Es muy posible, no obstante, que nada vuelva a ser nunca lo que fue, al menos a corto plazo, y lo creo que por tres razones elementales. En primer lugar, porque mucho del empleo que se generó antes de la crisis fue en la construcción, la cual pagaba mucho y bien. Demasiados jóvenes dejaron sus estudios para ir a trabajar en la misma. Es imposible que nuestro país genere a medio y largo plazo tantos puestos de trabajo en dicho sector. Si esas personas no se reciclan, no tendrán cabida en otros sectores. Ahora es relativamente sencillo, y que se me entienda bien lo que quiero decir, crear puestos de trabajo, por cuanto partimos de un punto de partida horroroso. El quid de la cuestión será saber qué pasa con esta gente cuando las cifras de paro bajen un poco más. En segundo lugar, nuestra economía se está convirtiendo en exportadora, lo cual, sin lugar a dudas, nos va a hacer más sólidos y más resistentes a futuras crisis. El desajuste de nuestra balanza de pagos con el sector exterior, explica mucho de lo que nos ha pasado. Sin embargo, y salvo excepciones, no exportamos bienes de alto valor añadido o con alto contenido tecnológico, incluso al contrario. Ello quiere decir que las mismas siguen dependiendo mucho de los costes, entre ellos los de la mano de obra, porque nuestra economía es intensiva en el uso de la misma. El impacto sobre el mercado laboral se traduce en menos contratos fijos, más a tiempo parcial y una flexibilidad que será mayor con el paso de los años. La forma de cambiar este proceso es apostando por la economía del conocimiento, pero los informes PISA y los recortes en educación cuestionan mucho que estemos yendo en dicha dirección. 

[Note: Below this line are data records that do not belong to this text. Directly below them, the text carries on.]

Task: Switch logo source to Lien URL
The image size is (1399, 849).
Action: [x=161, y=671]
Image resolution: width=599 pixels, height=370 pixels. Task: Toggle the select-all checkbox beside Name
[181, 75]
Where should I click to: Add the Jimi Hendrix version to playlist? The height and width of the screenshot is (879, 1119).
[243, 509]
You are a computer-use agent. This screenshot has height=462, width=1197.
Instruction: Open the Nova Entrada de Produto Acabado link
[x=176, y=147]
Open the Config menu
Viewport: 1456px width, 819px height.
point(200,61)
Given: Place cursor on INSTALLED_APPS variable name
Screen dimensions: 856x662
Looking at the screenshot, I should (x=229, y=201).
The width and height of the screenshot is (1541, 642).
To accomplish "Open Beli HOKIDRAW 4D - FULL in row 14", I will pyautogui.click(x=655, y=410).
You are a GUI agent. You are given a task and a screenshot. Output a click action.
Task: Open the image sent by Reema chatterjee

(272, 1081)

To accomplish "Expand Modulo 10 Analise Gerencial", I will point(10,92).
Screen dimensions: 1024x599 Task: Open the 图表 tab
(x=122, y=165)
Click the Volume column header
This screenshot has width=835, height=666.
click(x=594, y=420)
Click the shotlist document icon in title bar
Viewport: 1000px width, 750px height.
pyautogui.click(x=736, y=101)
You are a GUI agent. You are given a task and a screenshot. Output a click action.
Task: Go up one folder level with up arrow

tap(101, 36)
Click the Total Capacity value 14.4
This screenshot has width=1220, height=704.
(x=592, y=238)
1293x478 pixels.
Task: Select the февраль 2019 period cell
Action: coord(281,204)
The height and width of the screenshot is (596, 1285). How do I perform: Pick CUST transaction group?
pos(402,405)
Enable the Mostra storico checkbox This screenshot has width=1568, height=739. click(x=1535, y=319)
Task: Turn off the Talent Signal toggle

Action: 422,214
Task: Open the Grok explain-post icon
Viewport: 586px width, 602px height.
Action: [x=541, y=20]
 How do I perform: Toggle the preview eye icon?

Por último, y en relación al punto anterior, debemos reflexionar sobre cómo llegó España al nivel de renta per cápita que logró cuando Zapatero afirmaba que en breve "superaríamos a Francia". No había detrás de todo aquello una mejora de la productividad, sino una capacidad de endeudamiento que parecía no tener fin. España lleva ya casi tres años mejorando su productividad, primero vía despidos, ahora salarios más bajos y mayor flexibilidad. No sé si debemos llamarlo precariedad o asumir que estamos en un nuevo escenario en el que las cosas no volverán a ser lo que fueron. Y menos en la economía global de la que formamos parte.

Así pues, el mercado laboral ha entrado en una nueva fase. Si no pasa nada raro, se va a seguir creando empleo y vamos a ver, por lo menos hasta el mes de octubre, datos de paro buenos de forma ininterrumpida. En primer lugar, porque cuando la Semana Santa comienza más tarde, los establecimientos de hostelería ya no cierran y tiran hasta el verano. En segundo lugar, porque la economía va a seguir mejorando y la recuperación se irá acelerando, como cada vez más informes señalan. Pese a todo, creo que el escenario de los nuevos contratos se parecerá mucho al descrito en el párrafo anterior. De nuevo se puede ver la botella medio llena o medio vacía. Desde luego es mejor trabajar que no hacerlo. Y desde luego en esta nueva fase, las mejoras que haya serán porque los españoles nos las habremos "currado". No sería la primera vez que sorprendemos al resto del mundo. Estos últimos meses son un buen ejemplo. Ayer incluso nos llegamos a financiar a un precio más bajo que el de EEUU en bonos a 5 años. Y parece que junio de 2012 fue ayer. Increíble.